Excerpted passage –
>>>>

Member of the National Assembly of South Africa
- In office 12 November 2015 – 7 May 2019

Permanent delegate to the National Council of Provinces from the North West
- In office 7 May 2009 – 11 November 2015

Personal details
- Born: Hermanus Bernadus Groenewald
- Party: Democratic Alliance
- Profession: Politician

= Herman Groenewald =

South African politician

Hermanus Bernadus Groenewald is a South African politician who served as a Member of the National Assembly between 2015 and 2019. Prior to his tenure in the National Assembly, he was a permanent delegate to the National Council of Provinces from the North West from 2009 to 2015. Groenewald is a member of the Democratic Alliance.

==Parliamentary career==
===National Council of Provinces===
In 2009, Groenewald was elected as a permanent delegate to the National Council of Provinces from the North West. He was the sole Democratic Alliance politician in the provincial delegation. Between 2009 and 2014, he was a member of the following select committees: public services, women, children and people with disabilities, and labour and public enterprises. Groenewald was also a member of the Joint Committee on Delegated Legislation.

<<<<

(Collected data)
>>>>

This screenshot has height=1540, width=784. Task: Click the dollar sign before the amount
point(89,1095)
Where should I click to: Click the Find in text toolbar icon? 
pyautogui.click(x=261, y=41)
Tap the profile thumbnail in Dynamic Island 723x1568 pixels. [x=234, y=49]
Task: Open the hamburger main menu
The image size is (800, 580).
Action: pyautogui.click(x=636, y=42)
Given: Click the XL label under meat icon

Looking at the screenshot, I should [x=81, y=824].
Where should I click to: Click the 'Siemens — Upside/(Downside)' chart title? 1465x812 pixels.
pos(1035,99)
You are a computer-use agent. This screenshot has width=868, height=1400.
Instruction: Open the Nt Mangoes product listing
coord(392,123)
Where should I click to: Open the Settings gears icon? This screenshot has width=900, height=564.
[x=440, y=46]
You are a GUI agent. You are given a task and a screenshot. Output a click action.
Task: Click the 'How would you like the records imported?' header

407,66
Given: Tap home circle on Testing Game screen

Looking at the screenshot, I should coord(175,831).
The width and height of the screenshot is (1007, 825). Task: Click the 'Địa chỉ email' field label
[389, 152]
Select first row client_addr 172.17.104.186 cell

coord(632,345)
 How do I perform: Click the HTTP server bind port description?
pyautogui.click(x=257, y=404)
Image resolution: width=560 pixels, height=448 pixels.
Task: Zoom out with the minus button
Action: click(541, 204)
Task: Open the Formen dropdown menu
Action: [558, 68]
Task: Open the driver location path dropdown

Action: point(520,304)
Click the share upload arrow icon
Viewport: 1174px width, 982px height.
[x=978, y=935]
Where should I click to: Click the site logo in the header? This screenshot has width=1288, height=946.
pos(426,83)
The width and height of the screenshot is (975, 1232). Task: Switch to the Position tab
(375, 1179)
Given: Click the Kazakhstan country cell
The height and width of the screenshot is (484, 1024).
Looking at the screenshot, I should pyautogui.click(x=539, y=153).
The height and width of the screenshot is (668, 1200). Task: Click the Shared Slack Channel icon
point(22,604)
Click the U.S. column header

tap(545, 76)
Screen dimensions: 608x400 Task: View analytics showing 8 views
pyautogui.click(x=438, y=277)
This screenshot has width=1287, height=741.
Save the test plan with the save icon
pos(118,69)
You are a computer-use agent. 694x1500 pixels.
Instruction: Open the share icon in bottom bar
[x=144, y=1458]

<<<<

Continue the article on Herman Groenewald from its last sentence.

After the 2014 South African general election, he returned to the NCOP and served as a member of the following select committees: social services, communications and public enterprises, and education and recreation. Groenewald resigned from the NCOP on 11 November 2015. Chris Hattingh filled his seat.

===National Assembly===
On 12 November 2015, Groenewald was sworn in as a Member of the National Assembly of South Africa. He left parliament on 7 May 2019, as he was not a candidate for that year's general election.